What you have to do> Where the listing below reaches the line containing "The width and height of the screenshot is (1280, 720).", start writing out lines exactly, and stop once the line containing "event that starts" has been written.
---
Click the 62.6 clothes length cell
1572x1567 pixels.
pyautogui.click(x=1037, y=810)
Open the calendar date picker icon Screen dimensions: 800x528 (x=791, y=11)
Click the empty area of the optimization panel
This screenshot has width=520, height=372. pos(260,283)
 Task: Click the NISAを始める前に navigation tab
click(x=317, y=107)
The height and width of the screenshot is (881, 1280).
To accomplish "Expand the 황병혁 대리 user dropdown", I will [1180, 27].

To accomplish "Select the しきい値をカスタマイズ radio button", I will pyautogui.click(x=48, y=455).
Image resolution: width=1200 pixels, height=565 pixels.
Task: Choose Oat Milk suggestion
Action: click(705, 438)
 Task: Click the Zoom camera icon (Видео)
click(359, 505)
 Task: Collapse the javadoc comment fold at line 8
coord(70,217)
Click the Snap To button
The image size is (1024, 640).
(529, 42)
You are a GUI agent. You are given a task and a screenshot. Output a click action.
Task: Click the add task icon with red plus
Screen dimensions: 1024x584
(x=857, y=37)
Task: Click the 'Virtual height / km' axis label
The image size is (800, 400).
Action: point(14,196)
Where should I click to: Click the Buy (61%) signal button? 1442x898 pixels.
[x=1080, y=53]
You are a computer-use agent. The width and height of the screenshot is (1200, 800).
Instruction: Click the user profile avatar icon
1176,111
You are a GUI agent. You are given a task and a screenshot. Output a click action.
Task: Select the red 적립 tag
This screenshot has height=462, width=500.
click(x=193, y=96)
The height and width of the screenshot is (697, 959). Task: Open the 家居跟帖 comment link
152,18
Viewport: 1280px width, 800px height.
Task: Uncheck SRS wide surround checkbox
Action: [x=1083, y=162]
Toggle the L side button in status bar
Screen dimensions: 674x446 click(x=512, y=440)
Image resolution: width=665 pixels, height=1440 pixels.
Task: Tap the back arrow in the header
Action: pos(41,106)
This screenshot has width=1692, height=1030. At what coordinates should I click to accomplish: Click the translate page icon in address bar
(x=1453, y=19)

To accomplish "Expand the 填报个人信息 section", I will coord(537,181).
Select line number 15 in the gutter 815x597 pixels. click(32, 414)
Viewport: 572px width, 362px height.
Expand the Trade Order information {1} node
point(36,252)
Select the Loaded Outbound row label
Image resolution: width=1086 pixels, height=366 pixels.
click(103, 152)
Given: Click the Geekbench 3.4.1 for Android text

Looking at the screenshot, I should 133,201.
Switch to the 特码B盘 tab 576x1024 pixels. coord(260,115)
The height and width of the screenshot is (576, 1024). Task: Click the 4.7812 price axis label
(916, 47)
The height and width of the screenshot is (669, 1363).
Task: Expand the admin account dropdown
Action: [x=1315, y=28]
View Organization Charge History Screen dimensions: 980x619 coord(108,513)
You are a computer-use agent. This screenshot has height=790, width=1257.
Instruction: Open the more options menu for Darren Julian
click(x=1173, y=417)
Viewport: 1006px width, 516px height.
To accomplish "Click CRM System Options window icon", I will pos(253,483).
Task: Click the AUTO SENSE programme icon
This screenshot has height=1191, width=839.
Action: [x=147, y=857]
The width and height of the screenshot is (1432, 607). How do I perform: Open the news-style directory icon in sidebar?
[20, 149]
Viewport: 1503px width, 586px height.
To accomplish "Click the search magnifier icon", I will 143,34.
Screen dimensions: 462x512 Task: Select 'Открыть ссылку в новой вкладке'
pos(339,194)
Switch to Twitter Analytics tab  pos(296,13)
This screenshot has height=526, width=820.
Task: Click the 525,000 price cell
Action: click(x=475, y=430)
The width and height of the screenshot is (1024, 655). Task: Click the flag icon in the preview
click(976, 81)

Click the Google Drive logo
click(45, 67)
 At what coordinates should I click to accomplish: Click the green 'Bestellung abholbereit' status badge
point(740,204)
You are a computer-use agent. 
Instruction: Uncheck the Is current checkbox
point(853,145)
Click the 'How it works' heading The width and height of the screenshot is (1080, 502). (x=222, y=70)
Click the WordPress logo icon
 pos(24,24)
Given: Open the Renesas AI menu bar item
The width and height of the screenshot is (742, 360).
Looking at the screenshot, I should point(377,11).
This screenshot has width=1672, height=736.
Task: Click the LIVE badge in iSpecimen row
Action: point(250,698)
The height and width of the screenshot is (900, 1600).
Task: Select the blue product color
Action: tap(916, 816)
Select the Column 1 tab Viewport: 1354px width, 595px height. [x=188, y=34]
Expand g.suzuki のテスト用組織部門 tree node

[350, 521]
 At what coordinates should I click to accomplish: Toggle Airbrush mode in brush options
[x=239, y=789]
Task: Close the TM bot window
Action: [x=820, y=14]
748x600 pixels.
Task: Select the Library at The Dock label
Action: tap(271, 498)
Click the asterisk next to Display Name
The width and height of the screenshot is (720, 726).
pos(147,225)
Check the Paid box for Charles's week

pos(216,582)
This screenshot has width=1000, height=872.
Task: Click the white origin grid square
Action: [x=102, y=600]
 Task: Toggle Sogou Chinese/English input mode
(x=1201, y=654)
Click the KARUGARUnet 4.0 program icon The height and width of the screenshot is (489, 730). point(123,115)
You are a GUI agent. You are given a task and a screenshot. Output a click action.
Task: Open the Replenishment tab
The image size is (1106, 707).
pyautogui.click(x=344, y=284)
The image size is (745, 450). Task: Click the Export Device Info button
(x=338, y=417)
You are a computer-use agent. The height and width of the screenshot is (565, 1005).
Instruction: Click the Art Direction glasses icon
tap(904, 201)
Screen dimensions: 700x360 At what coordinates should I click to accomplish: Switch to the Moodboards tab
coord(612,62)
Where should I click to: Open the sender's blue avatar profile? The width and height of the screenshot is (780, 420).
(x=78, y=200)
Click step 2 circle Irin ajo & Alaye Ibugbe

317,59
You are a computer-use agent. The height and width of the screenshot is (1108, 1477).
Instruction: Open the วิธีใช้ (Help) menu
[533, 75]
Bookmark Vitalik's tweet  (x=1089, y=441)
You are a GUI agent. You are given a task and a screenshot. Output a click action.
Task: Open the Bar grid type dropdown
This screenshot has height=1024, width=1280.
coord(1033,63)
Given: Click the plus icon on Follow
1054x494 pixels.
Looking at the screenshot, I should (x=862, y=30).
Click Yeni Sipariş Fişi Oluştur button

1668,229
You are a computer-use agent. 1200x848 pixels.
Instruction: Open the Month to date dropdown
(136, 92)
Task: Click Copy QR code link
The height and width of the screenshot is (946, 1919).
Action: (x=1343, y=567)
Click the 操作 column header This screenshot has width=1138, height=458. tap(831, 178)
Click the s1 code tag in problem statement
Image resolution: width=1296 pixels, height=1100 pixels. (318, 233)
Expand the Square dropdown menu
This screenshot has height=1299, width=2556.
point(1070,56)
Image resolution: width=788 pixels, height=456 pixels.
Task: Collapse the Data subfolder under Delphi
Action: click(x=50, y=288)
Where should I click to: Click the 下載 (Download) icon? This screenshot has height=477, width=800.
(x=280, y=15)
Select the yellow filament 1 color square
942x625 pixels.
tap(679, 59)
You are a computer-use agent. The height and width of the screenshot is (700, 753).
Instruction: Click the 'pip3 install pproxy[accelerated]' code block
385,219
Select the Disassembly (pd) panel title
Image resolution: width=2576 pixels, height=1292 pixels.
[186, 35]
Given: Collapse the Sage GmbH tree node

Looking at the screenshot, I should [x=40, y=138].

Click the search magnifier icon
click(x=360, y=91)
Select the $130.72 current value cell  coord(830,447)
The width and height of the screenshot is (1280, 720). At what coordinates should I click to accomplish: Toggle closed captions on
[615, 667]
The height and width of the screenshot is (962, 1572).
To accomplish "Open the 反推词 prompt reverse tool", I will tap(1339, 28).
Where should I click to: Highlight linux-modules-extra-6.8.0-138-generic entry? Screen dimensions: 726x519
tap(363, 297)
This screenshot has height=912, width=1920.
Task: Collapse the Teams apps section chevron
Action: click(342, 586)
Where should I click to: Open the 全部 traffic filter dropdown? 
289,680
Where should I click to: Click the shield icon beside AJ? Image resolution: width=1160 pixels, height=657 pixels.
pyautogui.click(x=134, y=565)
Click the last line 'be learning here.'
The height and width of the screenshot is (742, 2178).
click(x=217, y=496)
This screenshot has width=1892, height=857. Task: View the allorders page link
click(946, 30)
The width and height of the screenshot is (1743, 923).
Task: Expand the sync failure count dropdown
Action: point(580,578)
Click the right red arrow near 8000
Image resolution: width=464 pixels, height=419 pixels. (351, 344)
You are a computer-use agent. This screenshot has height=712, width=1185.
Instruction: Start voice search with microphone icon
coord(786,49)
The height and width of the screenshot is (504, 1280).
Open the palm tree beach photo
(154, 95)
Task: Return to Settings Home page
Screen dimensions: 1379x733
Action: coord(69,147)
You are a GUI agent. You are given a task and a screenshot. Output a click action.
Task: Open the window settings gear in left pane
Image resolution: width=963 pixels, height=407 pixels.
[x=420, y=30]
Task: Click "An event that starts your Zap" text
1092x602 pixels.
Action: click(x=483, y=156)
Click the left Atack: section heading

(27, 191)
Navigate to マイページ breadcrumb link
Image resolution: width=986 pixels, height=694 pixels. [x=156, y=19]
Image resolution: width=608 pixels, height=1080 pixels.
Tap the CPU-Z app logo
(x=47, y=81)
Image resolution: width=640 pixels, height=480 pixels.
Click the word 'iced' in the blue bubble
---
Expected answer>
The width and height of the screenshot is (1280, 720). At what coordinates should I click to accomplish: Toggle closed captions on
[615, 667]
The height and width of the screenshot is (962, 1572).
To accomplish "Open the 反推词 prompt reverse tool", I will tap(1339, 28).
Where should I click to: Highlight linux-modules-extra-6.8.0-138-generic entry? Screen dimensions: 726x519
tap(363, 297)
This screenshot has height=912, width=1920.
Task: Collapse the Teams apps section chevron
Action: click(342, 586)
Where should I click to: Open the 全部 traffic filter dropdown? 
289,680
Where should I click to: Click the shield icon beside AJ? Image resolution: width=1160 pixels, height=657 pixels.
pyautogui.click(x=134, y=565)
Click the last line 'be learning here.'
The height and width of the screenshot is (742, 2178).
click(x=217, y=496)
This screenshot has width=1892, height=857. Task: View the allorders page link
click(946, 30)
The width and height of the screenshot is (1743, 923).
Task: Expand the sync failure count dropdown
Action: point(580,578)
Click the right red arrow near 8000
Image resolution: width=464 pixels, height=419 pixels. (351, 344)
You are a computer-use agent. This screenshot has height=712, width=1185.
Instruction: Start voice search with microphone icon
coord(786,49)
The height and width of the screenshot is (504, 1280).
Open the palm tree beach photo
(154, 95)
Task: Return to Settings Home page
Screen dimensions: 1379x733
Action: coord(69,147)
You are a GUI agent. You are given a task and a screenshot. Output a click action.
Task: Open the window settings gear in left pane
Image resolution: width=963 pixels, height=407 pixels.
[x=420, y=30]
Task: Click "An event that starts your Zap" text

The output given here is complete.